Denote $P(x,y)$ the assertion of the given F.E. $P(0,x)$ gives $\alpha xf(0)=0$ therefore $f(0)=0$, now $P(x,-x)$ gives $xf(-x)=(\alpha-1)xf(x)$ so $f(-x)=(\alpha-1)f(x)$ for all $x \ne 0$, now if $f(c)=0$ for $c \ne 0$ then $P(c,x)$ gives $f(c+x)=f(x)$ and then $P(x,c)$ gives $\alpha c f(x)=0$ which means $f(x)=0$ for all reals $d$, so now if $f$ was injective at $0$ then swap $x$ with $-x$ to get $f(x)=(\alpha-1)f(-x)$ which gives $\alpha=2$ which means $f$ is even.
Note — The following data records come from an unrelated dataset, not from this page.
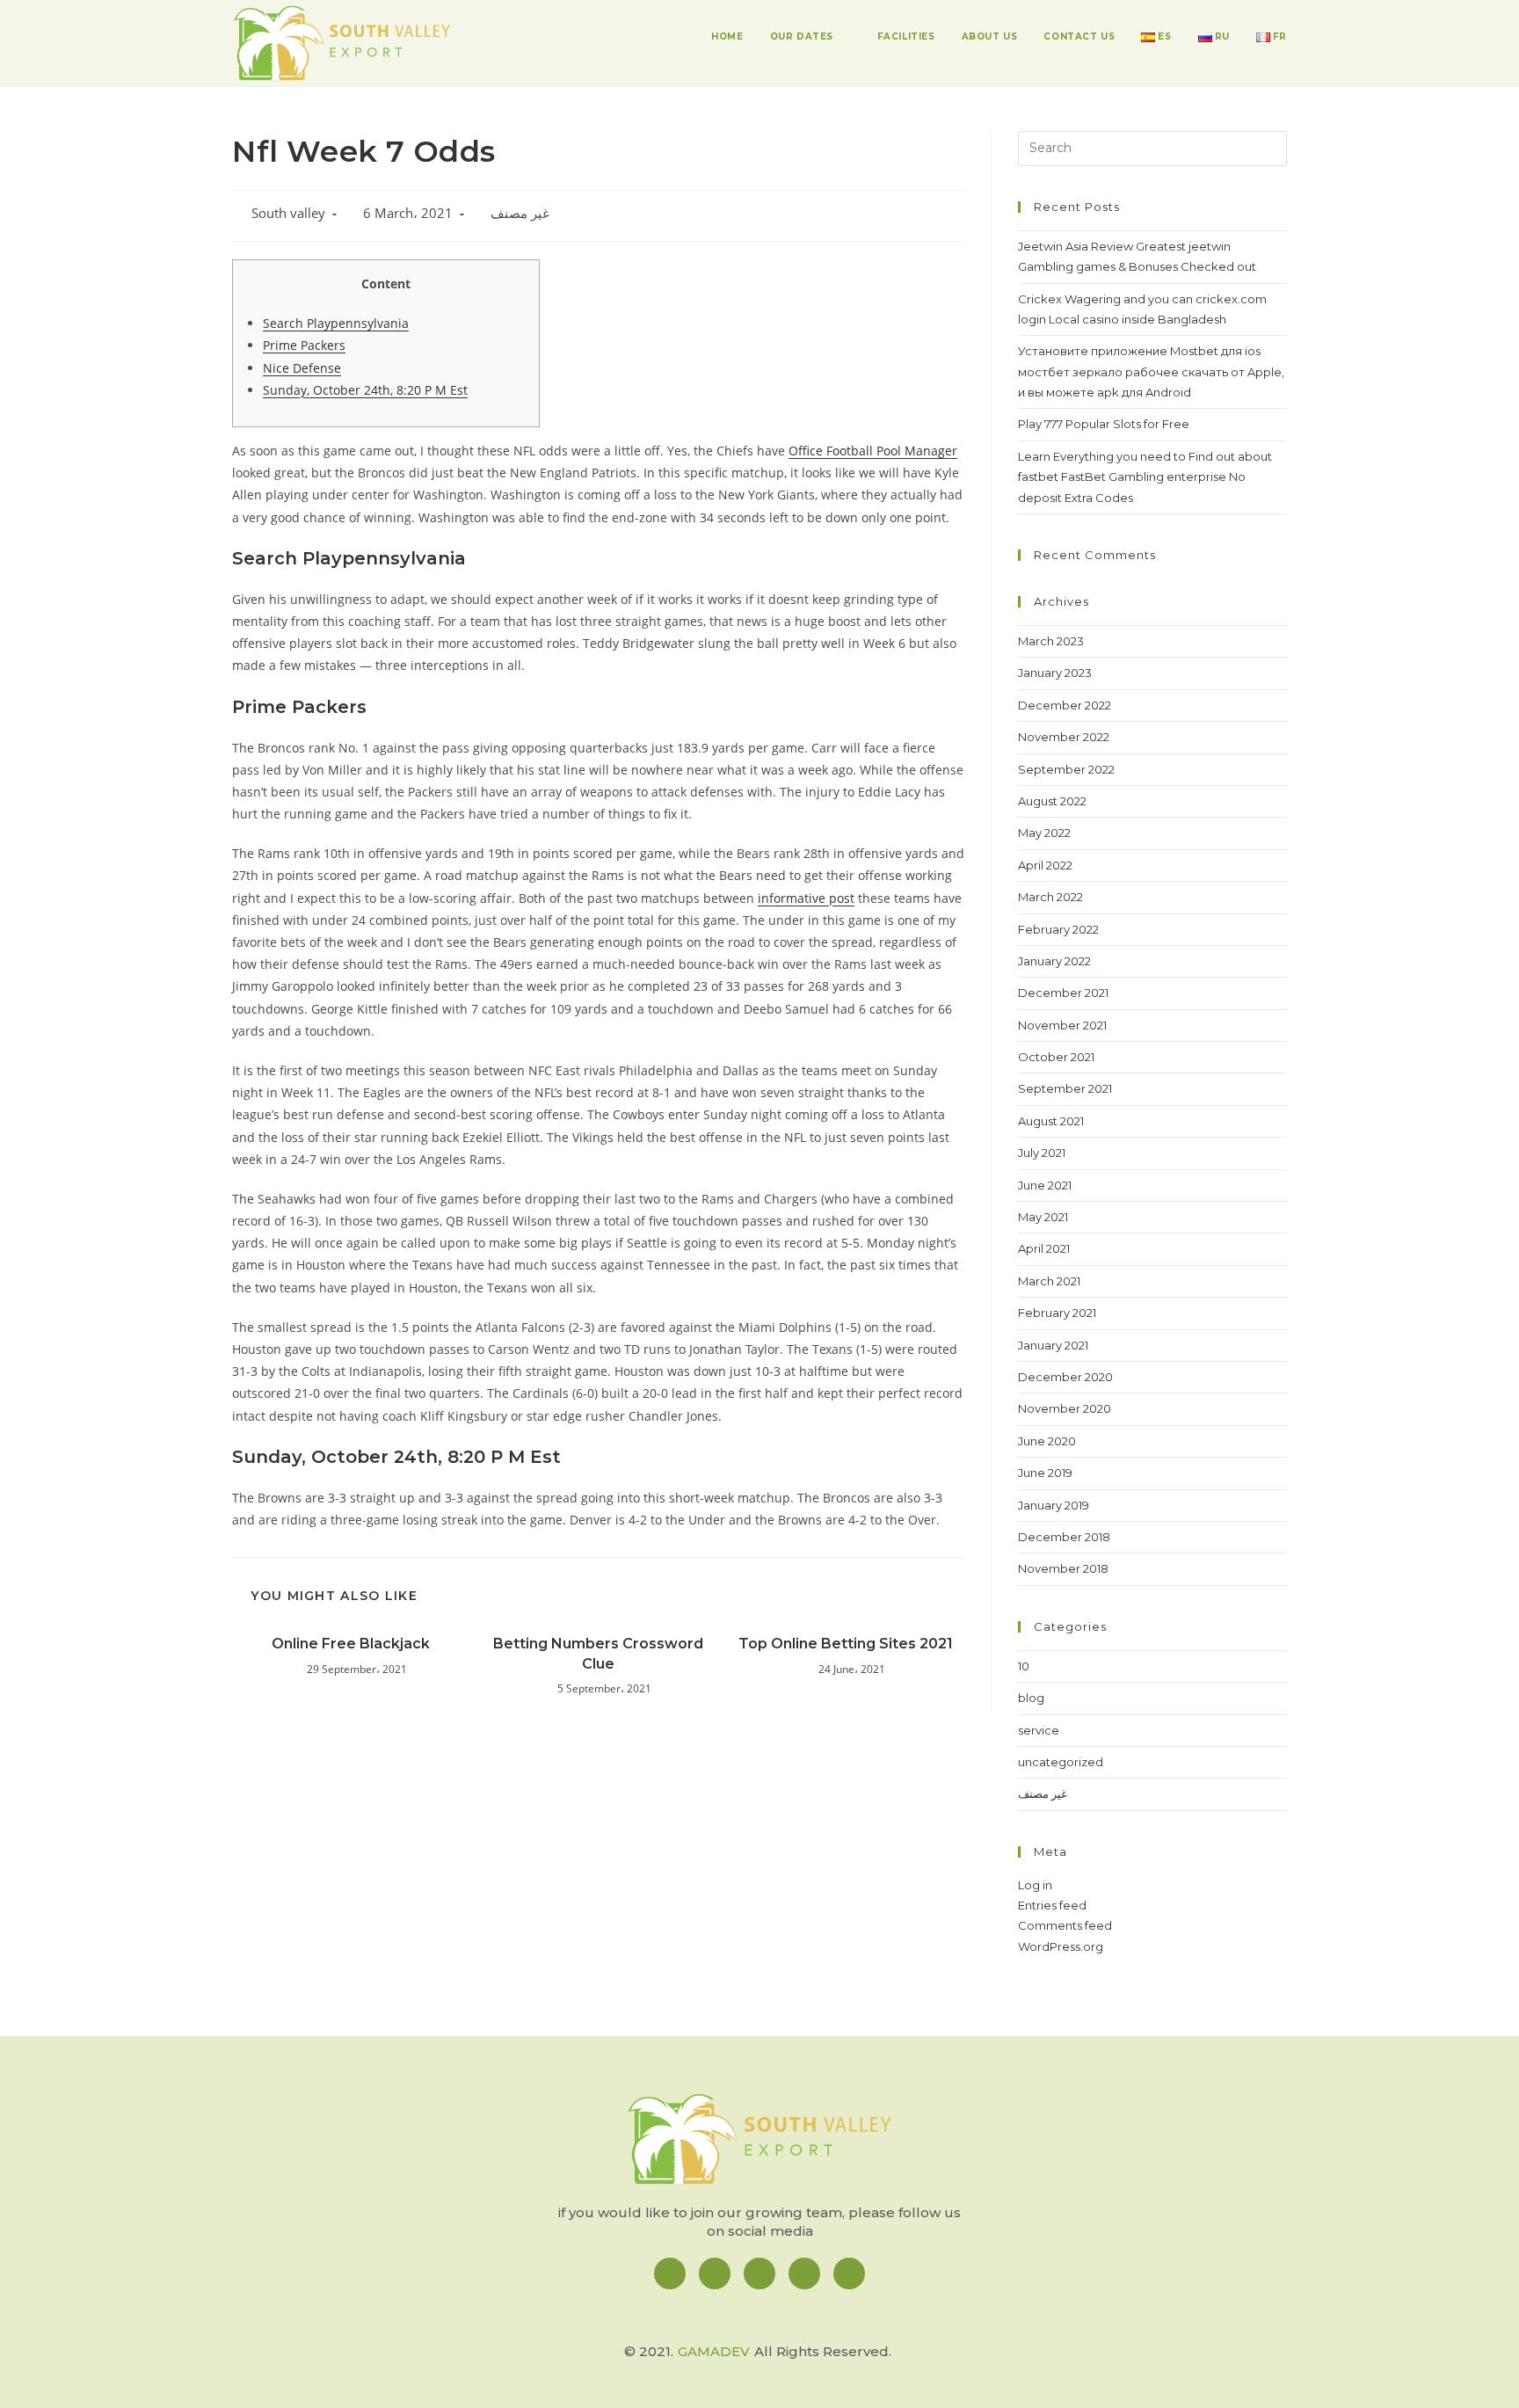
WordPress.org (1060, 1946)
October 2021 (1056, 1057)
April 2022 (1045, 865)
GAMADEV (714, 2351)
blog (1031, 1698)
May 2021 (1043, 1217)
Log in (1035, 1885)
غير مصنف (520, 213)
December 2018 (1064, 1537)
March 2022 (1050, 897)
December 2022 (1064, 705)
Now by $P(x,y)-P(x,-y)$ we get $x(f(x+y)-f(x-y))=4yf(x)$ so swapping $x,y$ gives that $\frac{4yf(x)}{x}=\frac{4xf(y)}{y}$ therefore $f(x)=c \cdot x^2$ for some constant $c$ and we can verify that any such $c$ work, thus we are done .

a short Sketch

Interesting! We claim the only working function for $\alpha \ne 2$ is $f \equiv 0$; whereas for $\alpha = 2$, the previously mentioned function works as does $f(x) \equiv cx^2$ for some $c \in \mathbb{R}$. It can be seen that these solutions work, now we prove they're the only ones. Let $P(x, y)$ denote the assertion. Since the only constant function is the zero function, assume $f$ is nonconstant. $P(0, y) \implies f(0) = 0$. $P(x, -x)$ for $x \ne 0 \implies xf(-x) = (\alpha -1)xf(x) \implies f(-x) = (\alpha-1)f(x)$ $$\implies f(x) = (\alpha-1)^2f(x) \implies \alpha = 2.$$(as $\alpha \ne 0$) Now we work on $x, y \ne 0$. Note that $$(1+\frac{2x}{y})f(y)+f(x) = f(x+y) = (1+\frac{2y}{x})f(x) + f(y)$$$$\implies \frac{f(x)}{x^2} = \frac{f(y)}{y^2},$$which gives the second curve of solutions described for $x \ne 0$. But $f(0) = c*0^2$, so we're done.